There has always been a great concern amongst charities concerning the next generation. So many donors have grave concerns that the next gen will not live up to the level of philanthropy of the current generation. While fundraising as a profession is relatively young, I can assure you that each time the next gen rises to the challenge.

The essence of philanthropy, however, is quite different amongst the generations. The events that helped shape each generation’s lives influenced most of their decisions regarding disposable income and volunteerism. Let’s take a quick look at the various generations:

The Greatest Generation (born pre-1945)

These are the members of our community born post-World War II. They represent approximately 26% of giving and 24% of volunteering. This cohort has solid connections to religious and spiritual causes. They tend to have great trust in organizations and in the infrastructure they represent. Consequently, they are quite fond of supporting umbrella organizations, like United Way or Federations. They believe in the wisdom of the allocations committee and strongly trust the leadership. Their values encompass patriotism, loyalty, and selflessness. This cohort spoke of “waste not, want not” and, as such, saved their money for a rainy day.
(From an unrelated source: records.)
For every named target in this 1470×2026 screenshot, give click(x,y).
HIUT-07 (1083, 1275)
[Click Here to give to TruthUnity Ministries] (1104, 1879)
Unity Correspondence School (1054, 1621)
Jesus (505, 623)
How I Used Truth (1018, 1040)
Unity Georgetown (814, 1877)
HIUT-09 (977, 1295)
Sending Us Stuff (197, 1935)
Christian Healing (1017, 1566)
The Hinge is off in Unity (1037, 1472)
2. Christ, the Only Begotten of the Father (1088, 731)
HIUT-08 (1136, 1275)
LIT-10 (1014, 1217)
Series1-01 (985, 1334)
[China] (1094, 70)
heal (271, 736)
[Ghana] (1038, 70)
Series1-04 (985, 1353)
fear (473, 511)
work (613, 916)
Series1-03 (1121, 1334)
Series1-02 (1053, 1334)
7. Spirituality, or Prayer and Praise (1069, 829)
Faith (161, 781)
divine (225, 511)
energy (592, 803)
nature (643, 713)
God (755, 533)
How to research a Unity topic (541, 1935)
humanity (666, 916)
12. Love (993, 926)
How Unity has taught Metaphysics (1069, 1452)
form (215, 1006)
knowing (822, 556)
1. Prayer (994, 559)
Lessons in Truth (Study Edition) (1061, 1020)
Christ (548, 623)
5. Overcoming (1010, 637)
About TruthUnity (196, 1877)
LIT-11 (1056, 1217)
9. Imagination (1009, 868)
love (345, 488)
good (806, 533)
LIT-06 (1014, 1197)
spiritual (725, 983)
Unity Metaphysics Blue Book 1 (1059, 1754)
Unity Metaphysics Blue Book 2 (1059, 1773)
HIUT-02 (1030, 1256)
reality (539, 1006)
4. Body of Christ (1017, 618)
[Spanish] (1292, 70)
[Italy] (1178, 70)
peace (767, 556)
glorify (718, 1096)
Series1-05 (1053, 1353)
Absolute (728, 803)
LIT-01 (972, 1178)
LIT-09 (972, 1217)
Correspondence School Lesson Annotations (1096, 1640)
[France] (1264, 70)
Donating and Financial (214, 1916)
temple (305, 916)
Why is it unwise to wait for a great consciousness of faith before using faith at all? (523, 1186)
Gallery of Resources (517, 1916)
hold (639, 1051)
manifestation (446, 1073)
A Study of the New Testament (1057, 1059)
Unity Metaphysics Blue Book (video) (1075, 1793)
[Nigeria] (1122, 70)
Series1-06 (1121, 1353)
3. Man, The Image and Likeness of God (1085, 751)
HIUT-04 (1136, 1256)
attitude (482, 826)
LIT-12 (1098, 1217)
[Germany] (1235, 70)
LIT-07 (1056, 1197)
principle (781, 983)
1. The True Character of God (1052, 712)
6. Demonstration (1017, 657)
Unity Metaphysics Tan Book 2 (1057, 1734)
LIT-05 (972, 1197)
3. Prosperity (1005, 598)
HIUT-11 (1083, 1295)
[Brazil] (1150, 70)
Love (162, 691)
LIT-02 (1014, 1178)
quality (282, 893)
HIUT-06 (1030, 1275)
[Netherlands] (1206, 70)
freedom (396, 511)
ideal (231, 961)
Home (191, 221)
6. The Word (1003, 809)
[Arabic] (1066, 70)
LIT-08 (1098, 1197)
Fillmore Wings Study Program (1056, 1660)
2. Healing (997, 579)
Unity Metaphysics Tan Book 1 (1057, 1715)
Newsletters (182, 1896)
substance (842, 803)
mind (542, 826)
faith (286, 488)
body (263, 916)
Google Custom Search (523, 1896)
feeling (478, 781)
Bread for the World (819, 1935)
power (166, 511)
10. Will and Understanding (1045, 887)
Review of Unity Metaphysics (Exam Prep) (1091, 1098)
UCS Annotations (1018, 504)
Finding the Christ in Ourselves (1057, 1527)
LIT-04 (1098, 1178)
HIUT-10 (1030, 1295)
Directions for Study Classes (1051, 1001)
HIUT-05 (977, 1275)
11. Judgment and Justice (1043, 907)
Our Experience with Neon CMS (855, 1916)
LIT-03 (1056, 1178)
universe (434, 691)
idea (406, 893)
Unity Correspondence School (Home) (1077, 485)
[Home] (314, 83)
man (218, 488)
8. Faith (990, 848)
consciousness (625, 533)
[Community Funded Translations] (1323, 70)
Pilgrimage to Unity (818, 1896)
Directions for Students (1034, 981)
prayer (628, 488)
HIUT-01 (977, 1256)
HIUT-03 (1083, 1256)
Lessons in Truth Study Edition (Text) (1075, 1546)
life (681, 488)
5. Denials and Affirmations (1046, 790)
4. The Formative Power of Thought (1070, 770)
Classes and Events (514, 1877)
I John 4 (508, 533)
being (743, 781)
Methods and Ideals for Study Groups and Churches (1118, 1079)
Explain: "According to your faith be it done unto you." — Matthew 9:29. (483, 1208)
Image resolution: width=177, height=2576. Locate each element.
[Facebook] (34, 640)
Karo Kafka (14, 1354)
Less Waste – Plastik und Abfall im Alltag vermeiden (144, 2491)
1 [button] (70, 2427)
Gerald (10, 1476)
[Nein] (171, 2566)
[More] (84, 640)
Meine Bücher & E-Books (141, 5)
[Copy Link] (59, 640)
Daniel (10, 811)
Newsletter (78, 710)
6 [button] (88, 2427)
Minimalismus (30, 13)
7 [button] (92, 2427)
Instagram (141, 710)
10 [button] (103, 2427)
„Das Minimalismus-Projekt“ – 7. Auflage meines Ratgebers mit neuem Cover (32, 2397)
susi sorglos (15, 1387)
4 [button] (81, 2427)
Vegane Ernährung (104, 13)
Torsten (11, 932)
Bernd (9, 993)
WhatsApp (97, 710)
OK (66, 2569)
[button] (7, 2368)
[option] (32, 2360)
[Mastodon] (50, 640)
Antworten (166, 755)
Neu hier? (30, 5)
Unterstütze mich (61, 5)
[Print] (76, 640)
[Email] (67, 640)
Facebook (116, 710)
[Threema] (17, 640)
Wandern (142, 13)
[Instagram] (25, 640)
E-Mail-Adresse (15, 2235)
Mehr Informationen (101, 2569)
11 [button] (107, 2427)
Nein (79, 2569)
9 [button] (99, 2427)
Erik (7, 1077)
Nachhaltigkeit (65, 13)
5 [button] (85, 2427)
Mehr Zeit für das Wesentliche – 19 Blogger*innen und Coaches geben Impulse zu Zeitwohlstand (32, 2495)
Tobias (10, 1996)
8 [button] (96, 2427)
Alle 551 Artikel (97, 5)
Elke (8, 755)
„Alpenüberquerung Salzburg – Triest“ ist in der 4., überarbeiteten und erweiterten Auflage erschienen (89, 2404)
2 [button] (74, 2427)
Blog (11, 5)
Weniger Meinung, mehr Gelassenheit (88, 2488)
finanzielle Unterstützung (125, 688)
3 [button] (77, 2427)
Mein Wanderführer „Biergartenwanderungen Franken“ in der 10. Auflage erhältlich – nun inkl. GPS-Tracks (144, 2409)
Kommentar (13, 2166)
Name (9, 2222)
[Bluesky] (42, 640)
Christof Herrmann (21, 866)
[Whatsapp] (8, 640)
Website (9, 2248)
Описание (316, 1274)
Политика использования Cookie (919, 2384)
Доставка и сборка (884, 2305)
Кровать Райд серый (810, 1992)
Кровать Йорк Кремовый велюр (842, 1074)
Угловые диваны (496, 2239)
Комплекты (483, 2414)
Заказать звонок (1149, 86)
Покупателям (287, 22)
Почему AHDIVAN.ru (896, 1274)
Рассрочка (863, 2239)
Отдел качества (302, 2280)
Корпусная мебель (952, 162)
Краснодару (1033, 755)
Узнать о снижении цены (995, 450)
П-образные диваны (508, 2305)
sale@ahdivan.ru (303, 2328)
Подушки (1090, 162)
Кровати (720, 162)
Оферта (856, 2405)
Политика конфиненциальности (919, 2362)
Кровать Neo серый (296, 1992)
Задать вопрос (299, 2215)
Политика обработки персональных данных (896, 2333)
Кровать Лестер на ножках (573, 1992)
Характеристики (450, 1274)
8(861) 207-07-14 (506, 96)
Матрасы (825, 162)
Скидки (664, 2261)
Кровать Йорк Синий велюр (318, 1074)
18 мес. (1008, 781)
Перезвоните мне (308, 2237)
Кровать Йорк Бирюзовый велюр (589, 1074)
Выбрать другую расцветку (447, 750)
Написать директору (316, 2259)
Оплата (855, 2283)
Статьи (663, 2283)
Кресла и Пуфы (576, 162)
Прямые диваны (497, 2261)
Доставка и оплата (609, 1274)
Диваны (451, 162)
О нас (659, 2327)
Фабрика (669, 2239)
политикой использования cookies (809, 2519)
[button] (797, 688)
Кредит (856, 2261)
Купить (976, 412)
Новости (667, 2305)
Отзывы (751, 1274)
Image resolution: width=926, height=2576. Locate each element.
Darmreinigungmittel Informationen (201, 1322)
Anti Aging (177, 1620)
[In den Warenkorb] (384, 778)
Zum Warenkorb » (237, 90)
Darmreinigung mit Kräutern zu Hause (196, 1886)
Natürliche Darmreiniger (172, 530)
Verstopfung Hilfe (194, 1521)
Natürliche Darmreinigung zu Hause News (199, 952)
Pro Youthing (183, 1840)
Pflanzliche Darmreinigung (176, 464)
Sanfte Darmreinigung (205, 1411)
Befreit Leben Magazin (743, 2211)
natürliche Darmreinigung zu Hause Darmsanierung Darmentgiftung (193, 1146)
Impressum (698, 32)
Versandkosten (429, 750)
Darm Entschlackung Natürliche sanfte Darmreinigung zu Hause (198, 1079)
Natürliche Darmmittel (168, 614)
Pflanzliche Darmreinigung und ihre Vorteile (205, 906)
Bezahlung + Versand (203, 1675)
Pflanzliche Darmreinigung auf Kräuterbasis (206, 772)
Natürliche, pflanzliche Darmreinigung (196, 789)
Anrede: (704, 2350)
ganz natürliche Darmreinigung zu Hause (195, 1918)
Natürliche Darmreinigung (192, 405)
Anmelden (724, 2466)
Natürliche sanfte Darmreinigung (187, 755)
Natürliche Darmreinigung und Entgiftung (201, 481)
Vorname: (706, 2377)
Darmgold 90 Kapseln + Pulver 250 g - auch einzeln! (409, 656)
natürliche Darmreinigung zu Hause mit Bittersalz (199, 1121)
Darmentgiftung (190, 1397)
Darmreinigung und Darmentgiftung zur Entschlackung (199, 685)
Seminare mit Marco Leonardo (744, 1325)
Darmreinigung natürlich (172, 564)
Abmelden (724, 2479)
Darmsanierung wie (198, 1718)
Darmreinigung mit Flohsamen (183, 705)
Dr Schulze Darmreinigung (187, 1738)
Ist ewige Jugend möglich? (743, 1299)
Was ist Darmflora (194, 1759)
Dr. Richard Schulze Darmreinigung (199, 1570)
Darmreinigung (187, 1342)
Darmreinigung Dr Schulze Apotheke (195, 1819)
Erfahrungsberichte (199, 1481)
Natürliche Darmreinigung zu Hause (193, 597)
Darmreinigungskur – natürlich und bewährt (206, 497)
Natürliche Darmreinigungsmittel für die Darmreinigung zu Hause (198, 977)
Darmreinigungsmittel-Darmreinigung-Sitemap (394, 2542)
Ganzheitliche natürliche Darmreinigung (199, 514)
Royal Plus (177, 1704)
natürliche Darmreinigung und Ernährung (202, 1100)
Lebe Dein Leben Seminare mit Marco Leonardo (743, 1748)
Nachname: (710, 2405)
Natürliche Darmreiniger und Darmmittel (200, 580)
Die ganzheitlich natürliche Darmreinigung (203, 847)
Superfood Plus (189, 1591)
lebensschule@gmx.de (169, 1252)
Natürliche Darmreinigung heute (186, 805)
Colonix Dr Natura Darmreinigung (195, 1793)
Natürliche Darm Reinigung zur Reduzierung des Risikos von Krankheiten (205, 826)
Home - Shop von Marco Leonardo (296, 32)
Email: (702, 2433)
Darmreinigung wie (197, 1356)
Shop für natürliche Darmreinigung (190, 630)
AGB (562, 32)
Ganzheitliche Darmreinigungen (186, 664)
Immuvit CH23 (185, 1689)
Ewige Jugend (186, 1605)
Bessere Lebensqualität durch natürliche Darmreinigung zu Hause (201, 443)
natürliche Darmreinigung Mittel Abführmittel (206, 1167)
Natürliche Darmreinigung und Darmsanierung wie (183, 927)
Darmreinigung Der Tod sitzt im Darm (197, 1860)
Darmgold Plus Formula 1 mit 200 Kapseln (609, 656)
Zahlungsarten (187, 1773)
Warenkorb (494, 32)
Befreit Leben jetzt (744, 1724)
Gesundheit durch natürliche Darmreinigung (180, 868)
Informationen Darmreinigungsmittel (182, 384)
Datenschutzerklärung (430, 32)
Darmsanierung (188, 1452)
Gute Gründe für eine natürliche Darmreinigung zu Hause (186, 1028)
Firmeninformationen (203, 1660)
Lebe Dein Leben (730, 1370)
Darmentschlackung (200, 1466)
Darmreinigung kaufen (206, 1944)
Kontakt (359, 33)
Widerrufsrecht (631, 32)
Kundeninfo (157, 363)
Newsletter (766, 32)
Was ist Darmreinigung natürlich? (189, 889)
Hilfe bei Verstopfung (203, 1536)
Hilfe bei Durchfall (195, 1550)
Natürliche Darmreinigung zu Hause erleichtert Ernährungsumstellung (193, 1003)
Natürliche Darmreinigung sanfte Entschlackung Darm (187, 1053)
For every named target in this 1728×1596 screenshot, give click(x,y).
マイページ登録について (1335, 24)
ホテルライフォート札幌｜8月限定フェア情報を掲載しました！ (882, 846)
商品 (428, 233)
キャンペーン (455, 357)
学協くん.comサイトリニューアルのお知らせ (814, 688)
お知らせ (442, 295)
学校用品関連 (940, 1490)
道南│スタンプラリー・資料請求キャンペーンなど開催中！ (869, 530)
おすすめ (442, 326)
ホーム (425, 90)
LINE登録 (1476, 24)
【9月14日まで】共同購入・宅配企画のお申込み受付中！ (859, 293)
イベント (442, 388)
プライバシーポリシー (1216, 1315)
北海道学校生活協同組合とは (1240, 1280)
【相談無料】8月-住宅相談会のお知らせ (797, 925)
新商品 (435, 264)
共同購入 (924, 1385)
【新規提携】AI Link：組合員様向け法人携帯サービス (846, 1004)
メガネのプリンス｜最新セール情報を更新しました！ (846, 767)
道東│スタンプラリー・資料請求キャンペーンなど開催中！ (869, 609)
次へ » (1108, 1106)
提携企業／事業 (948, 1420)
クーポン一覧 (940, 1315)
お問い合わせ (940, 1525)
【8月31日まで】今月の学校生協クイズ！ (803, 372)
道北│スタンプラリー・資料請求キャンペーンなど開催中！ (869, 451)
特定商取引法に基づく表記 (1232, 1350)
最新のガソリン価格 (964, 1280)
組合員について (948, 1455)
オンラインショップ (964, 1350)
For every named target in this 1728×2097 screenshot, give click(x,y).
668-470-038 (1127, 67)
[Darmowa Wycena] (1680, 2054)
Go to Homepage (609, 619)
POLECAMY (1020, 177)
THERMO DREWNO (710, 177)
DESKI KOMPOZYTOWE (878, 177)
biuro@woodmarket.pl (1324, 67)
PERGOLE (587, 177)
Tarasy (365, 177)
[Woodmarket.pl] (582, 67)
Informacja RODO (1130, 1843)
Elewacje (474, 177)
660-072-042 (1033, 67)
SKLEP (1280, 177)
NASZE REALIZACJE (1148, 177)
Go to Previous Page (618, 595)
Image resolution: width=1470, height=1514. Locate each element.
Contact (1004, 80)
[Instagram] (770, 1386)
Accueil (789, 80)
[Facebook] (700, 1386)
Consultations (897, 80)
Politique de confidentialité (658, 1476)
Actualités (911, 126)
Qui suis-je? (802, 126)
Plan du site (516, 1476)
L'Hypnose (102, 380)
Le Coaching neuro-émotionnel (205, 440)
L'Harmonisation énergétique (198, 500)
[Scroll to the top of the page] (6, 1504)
The Baby Boomers (born 1946 – 1964)

The Boomers represent approximately 46% of giving and 27% of volunteering. Interestingly, this cohort is the most successful in history and will be the largest beneficiaries of the largest intergenerational transfers of wealth currently taking place. They, too, have a strong connection to religious and spiritual institutions, though less so than the Greatest Generation. This cohort tends to collaborate less than the other cohorts and sees themselves as mentors. The Boomers have approximately 70% of the disposable income (in the USA), so deferred giving is probably the right program in the fundraising arena. The Boomers lived through some incredible times, most notably the Apollo 11 moon landing, the assassinations of both JFK and MLK, and saw a booming post-war economy. They tend to be a competitive group but steeped in optimism and idealism.

Generation X (born 1965 – 1976)

Gen X represents approximately 20% of giving and 30% of volunteering. The statistics show that while they might not have sizeable disposable income yet (as they may be putting children through post-secondary education, still have a mortgage, etc.), they choose to align themselves with charities as volunteers. This can be a crucial first step to creating a long-term connection with this cohort. Gen X lived through Watergate, the AIDS epidemic, a tripling of the divorce rate, and the creation of “latch key kids.” When it comes to their economic outlook, they have a healthy degree of skepticism (in government, the markets, and marriage) and a strong sense of independence and resourcefulness.

Millenials or Gen Y (born 1977 – 1995)

The Millenials represent approximately 11% of giving and 22% of volunteering. They also represent over 25% of the population and now surpass the Boomers in size. This cohort is pretty unique. This cohort values the collective much more than the individual (they have been conditioned to work in groups through the educational system). And over 80% of this cohort donated to a nonprofit. This cohort is more likely to spread their philanthropic dollars among many different types of charities rather than focus on a few. This generation is often referred to as the “me” generation, so charities may need to answer the question “what’s in it for me?” what is interesting, however, is that wealthy millennials feel that they have a duty to leave a legacy (63%), according to TD Wealth. However, there is a disconnect in that only half of Millenials actually have made a will. Gen Y lived through 9/11, Hurricane Katrina, Barack Obama, and cell phones, a real mix of opportunity and anguish. This cohort tends to be realistic and pragmatic but genuinely values diversity.

Gen Z (born after 1996)

Gen Z is one of the most unique groups to examine. Currently, they make up about 40% of all customers, and 26% of those 16-19 years old volunteer somewhere. I am not sure if this is a direct result of the education system (at least in Ontario) mandating volunteer hours as a condition of high school graduation. There hasn’t been a lot of information on this generation as a donor cohort. But, there are some interesting differences with this cluster. While the older generations embraced everything social, Gen Z prefers anonymity online, so it uses Snapchat, Secret, etc., to communicate. Additionally, this cohort multitasks just about everything, likely due to a FOMO (Fear Of Missing Out).

Conclusion

So what does this mean for charities? The first notion would be that it is not a one-size-fits-all mentality. What will appeal to a Boomer is substantially different than what would appeal to a Gen Z member. Segment your prospect list and work on strategies that align with the values of that specific generation.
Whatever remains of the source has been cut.